3 (or possibly 4 - I didn't ask) of the speakers I invited started companies, with zero funding or with a bit of F&F, that have revenues from nearly-$2 mil/yr to more than $2 mil/yr.
Maybe you should write them to tell them that it's not possible without $5,000 of funding for a summer.
On the balance, if you can't manage to figure out ways to save $5k for a summer yourself, you should seriously question whether you have the ability to run a business.
If you can't figure out how to pay for 250 euros a month - which you could earn each week as a dishwasher in Vienna, so it's not as if it's some vast sum - then you are similarly ill-equipped.
If you can't bear to give up one week of your time in order to spend the other 3 weeks on your huge future business, ditto.
By the way: I wrote an ebook to self-fund our work on Freckle and it earned us over $40k. It was sooooooo haaaaaaard. But even then, it was cream - not necessary. We could have kept working on it after hours for free, as we had been doing. It would have taken a bit longer, but so what?

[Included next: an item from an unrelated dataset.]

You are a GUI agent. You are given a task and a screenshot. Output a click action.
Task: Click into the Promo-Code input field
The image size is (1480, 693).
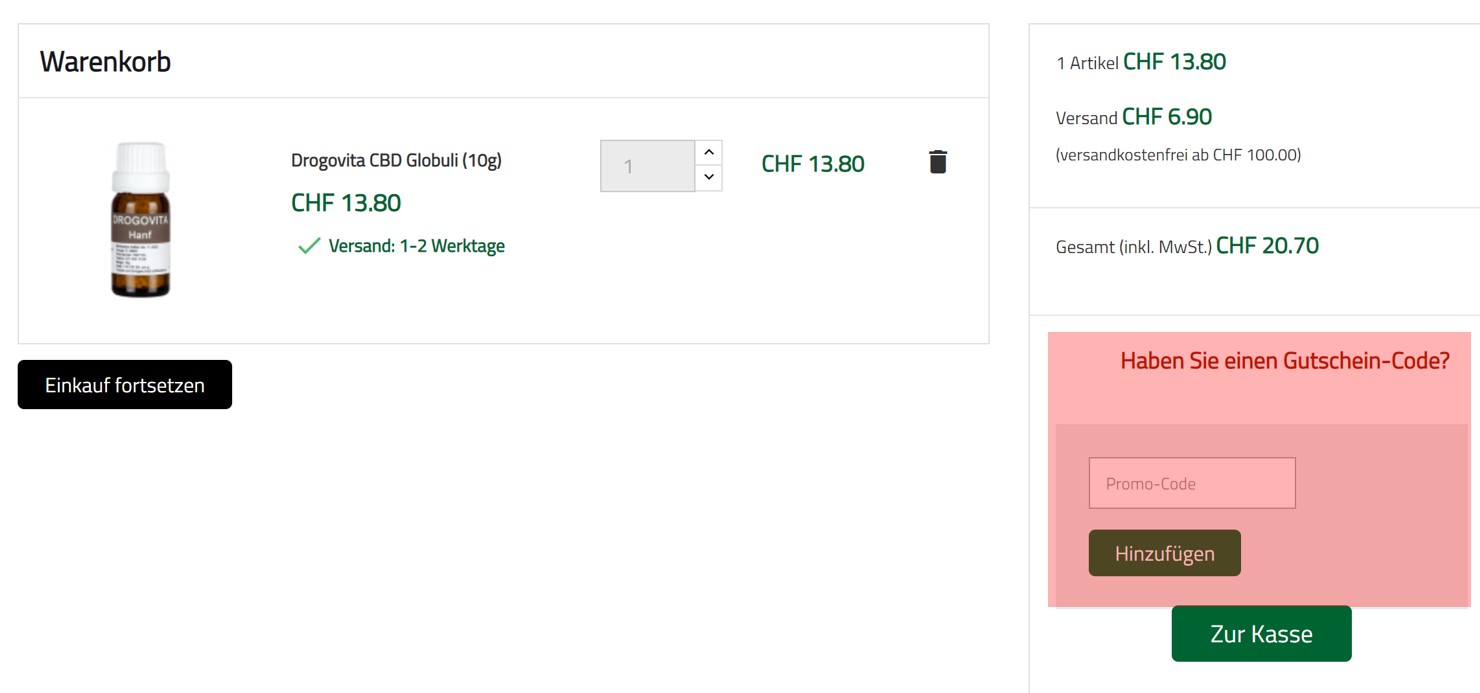coord(1191,483)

I'm not saying that paying 250 euros into a social security system each month makes it impossible to start a startup. I am the last person to discourage anyone from starting a startup. I've never been employed in my entire life.
What I'm saying is that paying 20 is more attractive than paying 250. And indeed, I cannot bear to give up 25% of my time just because some socialist government has decided to force me to save for retirement. I do not intend to retire. Ever.
So you're a dishwasher then? It would take you 25% of your time to earn 250 euros?
If you don't want to support the socialist government, you should really move to the US.
Your argument has swung from "can't pay the costs" to "hate socialism," while also loving that you can only pay 20 euros a month for basic healthcare.
Which is it? Do you want a very socialist govt to pay 20 euros to? Or do you want none? Do you want health insurance? Or do you want none? Do you want funding so you can live off somebody else's investment in your business, or do you want to not have to pay anything?
In case you really don't understand what I'm saying and your questions are not just rhetorical point scoring I'm going to try to make it clear once again:
a) I think low cost of living is important in the initial stages of a startup. The lower the better. Spending time on anything other than the startup is bad. Dishwasher or other salaries in Vienna are not particularly relevant to understand this principle. Therefore, the UK and Ireland are better places to start a startup than continental Europe.
b) If a significant part of the cost of starting a business comes from mandatory contributions to something I don't want and will never consume (i.e pensions), I get annoyed. You may not know that half of those 250 euros go into pensions and not health care. I want the health care part but I don't want to be forced into a pensions scheme. All contributions should be a share of the income people generate, not a set minimum fee. I have no idea whether that is socialist or not.
c) I'm not as anti-socialist as you might think. My opinion is that society needs to catch people who fall, for practical reasons as well as human dignity. Some things like health care, basic shelter and access to information need to be available to everyone. I don't believe that abject poverty makes people more entrepreneural. The biographies of successful people just don't support that claim. I am willing to pay a share of my income to cover the cost of helping those who cannot help themselves. Unfortunately, in Europe, the people who are best protected by this odd form of socialism are not the ones who have fallen but rather those close to government and traditional trade unions. They don't just cause unnecessary cost, they also create very inflexible rules that discourage self-employment and make it very expensive to hire people.
Having said that, I totally agree with you that none of that should deter anyone from starting a business wherever they may be.
Maybe you should write them to tell them that it's not possible without $5,000 of funding for a summer.
On the balance, if you can't manage to figure out ways to save $5k for a summer yourself, you should seriously question whether you have the ability to run a business.
If you can't figure out how to pay for 250 euros a month - which you could earn each week as a dishwasher in Vienna, so it's not as if it's some vast sum - then you are similarly ill-equipped.
If you can't bear to give up one week of your time in order to spend the other 3 weeks on your huge future business, ditto.
By the way: I wrote an ebook to self-fund our work on Freckle and it earned us over $40k. It was sooooooo haaaaaaard. But even then, it was cream - not necessary. We could have kept working on it after hours for free, as we had been doing. It would have taken a bit longer, but so what?